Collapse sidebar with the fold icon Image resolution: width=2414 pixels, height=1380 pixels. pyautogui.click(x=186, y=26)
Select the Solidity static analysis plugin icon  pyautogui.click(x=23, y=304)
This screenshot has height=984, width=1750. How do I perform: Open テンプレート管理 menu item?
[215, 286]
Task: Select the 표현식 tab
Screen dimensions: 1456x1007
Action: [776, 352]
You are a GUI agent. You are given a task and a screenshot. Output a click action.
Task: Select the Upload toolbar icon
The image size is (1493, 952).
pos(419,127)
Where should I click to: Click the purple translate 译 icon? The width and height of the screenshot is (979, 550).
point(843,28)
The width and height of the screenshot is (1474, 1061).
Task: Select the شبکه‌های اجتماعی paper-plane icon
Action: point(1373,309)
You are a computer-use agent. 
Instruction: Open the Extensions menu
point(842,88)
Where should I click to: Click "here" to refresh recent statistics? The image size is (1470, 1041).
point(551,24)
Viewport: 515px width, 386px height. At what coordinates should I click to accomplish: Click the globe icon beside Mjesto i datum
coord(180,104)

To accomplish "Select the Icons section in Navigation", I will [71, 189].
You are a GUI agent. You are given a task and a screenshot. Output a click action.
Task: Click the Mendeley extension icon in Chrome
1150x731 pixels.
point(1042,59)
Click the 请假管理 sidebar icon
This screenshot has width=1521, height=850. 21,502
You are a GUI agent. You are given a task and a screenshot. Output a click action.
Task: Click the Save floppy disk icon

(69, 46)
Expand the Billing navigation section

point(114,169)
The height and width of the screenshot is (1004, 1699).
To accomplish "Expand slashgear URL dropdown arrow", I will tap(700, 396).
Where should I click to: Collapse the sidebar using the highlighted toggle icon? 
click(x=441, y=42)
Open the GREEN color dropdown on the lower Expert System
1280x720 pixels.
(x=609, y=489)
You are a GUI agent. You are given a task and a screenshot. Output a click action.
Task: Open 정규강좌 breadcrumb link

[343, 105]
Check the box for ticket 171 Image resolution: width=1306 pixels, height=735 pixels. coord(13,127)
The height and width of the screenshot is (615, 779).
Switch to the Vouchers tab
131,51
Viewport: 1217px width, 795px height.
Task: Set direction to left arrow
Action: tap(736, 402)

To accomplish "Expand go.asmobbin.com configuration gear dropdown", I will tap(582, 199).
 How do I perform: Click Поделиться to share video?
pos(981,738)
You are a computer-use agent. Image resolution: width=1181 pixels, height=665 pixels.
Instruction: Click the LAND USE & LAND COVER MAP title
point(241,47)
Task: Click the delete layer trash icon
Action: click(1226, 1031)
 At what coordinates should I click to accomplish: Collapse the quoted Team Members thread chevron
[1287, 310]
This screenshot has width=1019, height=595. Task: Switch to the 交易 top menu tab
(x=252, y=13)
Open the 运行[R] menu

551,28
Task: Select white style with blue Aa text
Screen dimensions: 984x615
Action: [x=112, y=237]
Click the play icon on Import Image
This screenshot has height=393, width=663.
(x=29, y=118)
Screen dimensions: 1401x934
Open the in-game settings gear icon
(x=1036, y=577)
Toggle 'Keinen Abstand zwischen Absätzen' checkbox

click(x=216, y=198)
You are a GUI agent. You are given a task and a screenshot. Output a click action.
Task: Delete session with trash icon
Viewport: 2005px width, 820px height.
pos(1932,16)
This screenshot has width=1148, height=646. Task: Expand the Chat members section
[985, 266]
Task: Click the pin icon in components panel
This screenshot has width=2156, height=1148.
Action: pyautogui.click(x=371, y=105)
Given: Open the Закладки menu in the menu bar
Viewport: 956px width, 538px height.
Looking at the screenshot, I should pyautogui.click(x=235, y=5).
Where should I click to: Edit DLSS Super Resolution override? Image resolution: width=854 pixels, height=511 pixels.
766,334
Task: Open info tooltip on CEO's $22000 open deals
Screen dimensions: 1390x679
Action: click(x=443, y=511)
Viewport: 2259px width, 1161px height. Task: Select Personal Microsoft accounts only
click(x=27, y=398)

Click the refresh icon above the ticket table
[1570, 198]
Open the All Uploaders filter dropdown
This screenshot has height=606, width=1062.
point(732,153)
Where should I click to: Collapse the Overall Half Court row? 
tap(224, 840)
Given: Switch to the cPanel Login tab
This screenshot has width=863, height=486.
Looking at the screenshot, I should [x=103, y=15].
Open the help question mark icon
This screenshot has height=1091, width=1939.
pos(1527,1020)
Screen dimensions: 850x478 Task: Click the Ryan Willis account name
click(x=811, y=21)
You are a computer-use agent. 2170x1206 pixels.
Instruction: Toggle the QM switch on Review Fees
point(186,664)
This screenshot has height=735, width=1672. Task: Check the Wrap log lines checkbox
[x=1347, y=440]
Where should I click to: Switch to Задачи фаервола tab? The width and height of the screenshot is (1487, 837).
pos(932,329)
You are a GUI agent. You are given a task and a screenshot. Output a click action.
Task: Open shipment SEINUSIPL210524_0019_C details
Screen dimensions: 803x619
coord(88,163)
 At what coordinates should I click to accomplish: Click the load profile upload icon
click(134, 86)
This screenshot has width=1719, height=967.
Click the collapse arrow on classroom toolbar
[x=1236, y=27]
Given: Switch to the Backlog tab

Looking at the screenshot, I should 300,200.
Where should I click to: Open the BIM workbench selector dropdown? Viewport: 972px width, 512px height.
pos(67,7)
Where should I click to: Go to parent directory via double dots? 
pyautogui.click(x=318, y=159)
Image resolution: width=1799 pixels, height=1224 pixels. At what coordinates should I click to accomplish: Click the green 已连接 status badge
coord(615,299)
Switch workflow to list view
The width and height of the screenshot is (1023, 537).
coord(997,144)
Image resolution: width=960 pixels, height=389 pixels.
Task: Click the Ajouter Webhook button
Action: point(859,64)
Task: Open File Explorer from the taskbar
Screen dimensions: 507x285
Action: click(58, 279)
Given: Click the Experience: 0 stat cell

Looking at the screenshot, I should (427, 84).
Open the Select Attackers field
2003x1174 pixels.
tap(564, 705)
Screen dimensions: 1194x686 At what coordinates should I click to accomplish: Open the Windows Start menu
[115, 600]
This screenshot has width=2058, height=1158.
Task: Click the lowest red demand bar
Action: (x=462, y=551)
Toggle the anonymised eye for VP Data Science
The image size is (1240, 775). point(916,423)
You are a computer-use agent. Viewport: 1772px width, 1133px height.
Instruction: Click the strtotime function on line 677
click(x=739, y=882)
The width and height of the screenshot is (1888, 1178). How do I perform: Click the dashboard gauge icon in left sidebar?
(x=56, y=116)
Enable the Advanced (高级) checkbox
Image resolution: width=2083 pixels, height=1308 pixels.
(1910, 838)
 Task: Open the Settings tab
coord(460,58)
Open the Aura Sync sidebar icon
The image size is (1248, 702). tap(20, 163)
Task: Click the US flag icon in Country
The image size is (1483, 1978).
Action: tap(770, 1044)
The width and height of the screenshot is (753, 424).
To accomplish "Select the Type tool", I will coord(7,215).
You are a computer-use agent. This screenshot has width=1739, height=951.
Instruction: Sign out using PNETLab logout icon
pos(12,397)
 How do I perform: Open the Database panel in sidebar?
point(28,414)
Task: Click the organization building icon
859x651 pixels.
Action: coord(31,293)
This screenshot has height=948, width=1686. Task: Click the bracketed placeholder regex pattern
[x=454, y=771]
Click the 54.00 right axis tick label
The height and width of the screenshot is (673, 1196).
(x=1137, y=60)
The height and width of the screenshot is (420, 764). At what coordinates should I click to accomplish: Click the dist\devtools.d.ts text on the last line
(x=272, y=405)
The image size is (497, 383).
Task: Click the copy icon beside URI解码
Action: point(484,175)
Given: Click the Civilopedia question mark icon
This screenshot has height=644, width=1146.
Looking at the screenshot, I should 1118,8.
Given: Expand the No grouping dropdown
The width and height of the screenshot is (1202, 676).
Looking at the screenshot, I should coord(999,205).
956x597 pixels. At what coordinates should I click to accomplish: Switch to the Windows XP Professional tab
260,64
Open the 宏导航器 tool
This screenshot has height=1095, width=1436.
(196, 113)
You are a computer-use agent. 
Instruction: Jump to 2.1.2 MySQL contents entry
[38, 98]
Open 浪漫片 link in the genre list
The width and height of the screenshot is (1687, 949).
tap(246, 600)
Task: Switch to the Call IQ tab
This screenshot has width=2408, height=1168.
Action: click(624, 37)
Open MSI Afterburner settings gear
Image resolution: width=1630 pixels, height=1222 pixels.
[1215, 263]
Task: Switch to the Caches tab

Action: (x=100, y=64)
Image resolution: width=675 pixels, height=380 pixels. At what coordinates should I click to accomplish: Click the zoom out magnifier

*WORK TO BE COMPLETED:*
Using the material above, report each line where "computer" occurs.

*OUTPUT OF THE EXERCISE:*
You are a computer-use agent. 
You are a computer-use agent. Image resolution: width=1181 pixels, height=665 pixels.
You are a computer-use agent. 2170x1206 pixels.
You are a computer-use agent. Viewport: 1772px width, 1133px height.
You are a computer-use agent. This screenshot has width=1739, height=951.
You are a computer-use agent. 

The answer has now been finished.